Phnom Penh – the little big city

Phnom Penh does not have the best opinion among travelers. While journeying in Cambodia, we hear it’s “not worth it”, “ugly” and “there’s nothing there”. The city, because we need a Vietnamese visa, is on our itinerary anyway. It turns out to be a real surprise. Maybe it’s because we’ve heard so many complaints. Maybe because we’ve spent almost two weeks in the countryside and small towns. Phnom Penh turns out to be a charming city and a nice change from standard Asian metropolises with their skyscrapers and smog. We don’t know exactly what a city must have to be “worth it” but we find enough attractions to spend here six days.

The heat is more bearable now, so we have more energy and we’re able to walk the city wide and long. Despite the heavy traffic, it feels a bit provincial here. When the street noise seems too much, we can quickly enter a side alley and be transported to another world, strolling under watchful but benevolent eyes of the locals. The assault on our senses is not as bad as in other cities, apart from the wet markets, where the smells are still a first  round knock-out. At the O’Russey Market we’re not able to last past the first 15 minutes. We immensely enjoy early mornings, when we’re able to join the crowd of Khmers who just go about their business or enjoy a meal at morning stalls which will be gone before it even gets warm.

The terrace of the hostel restaurant is on the fifth floor and it gives us an opportunity to watch the human traffic and undisturbed everyday life. It’s really fun to voyeur like that and we can do it (and do it) for hours. The scenes take place not only at the street level. Every inch of space is precious here, so we can watch people cooking, bathing or just relaxing, on their balconies.

phnom penh architecture

burnt phnom penh balcony x fresh prouce seller

lady with laundry basket

phnom penh corner x old lady wearing krama

man relaxing on balcony

street seller with a bike x phnom penh balcony close up

phnom penh shady street view x white monk

While on the road in Cambodia we did a bit of homework – we’ve read about the history of the country as well as the fact-based novel “The Gate” by Francois Bizot and watched “The Killing Fields”, so now were traveling with knowledge of what had been going on, not so long ago, on the streets of Phnom Penh and everywhere in Cambodia. Both the book and the movie are great, be sure to read and watch them, even if you’re not interested in visiting Cambodia.

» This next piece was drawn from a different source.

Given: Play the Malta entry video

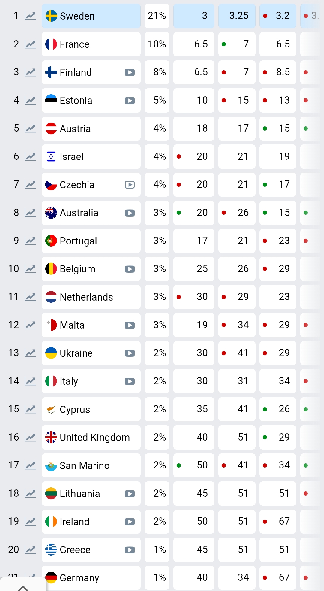Looking at the screenshot, I should pos(130,325).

Bizot, a young French ethnologist living and working in Cambodia, gets caught by the Khmer Rouge and is captured and put in a prisoner camp in Anlong Veng. During his three-month-long imprisonment, he establishes a close relation with his interrogator, Comrade Douch, who would argue for Bizot’s release and later become one of Khmer Rouge leaders. The author, probably the only Westerner who survived the Khmer Rouge prisons, tells an exceptional story because he was able to see Cambodian reality from various perspectives. First, he was enamoured with the fertile land, where he lived with his Khmer wife and daughter while researching buddhism. Next, while in prison, much earlier than the rest of the Western world, he saw the true nature of what the Khmer Rouge were doing. He spent endless hours talking and arguing with a man responsible for the torture and death of thousands of people. Bizot was in the French embassy when the Khmer Rouge entered Phnom Penh. Thanks to his knowledge of languages, he became an intermediary between the embassy and the regime. He watched the beautiful land he entered in the ’60s totally disintegrate by the time, as one of the last foreigners, he left in 1975. Finally, after many years, he returns to Cambodia to see the people and places from his past.

After the holidays we visit the Tuol Sleng museum, a high-school converted by the Khmer Rouge into infamous prison S-21. Douch, Bizot’s interrogator, was later the prison chief. The unfurnished classrooms are lined with thousands of photographs of prisoners of whom only a few survived. When we leave the compound, we are completely heart-broken and we wander aimlessly around the town for a good hour before coming to. The most frightening aspect here is the intermingling of good and evil. How to understand how a man who has a human side and argues for Bizot’s release can at the same time torture and murder other people, in the name of good of that people’s country. Why not only a stranger can be the enemy but the neighbor and his family as well. Simple explanations do not work here. Looking at the elderly, we wonder what they might be thinking. We hope the smiling faces prove it’s worth the struggle to live in the present.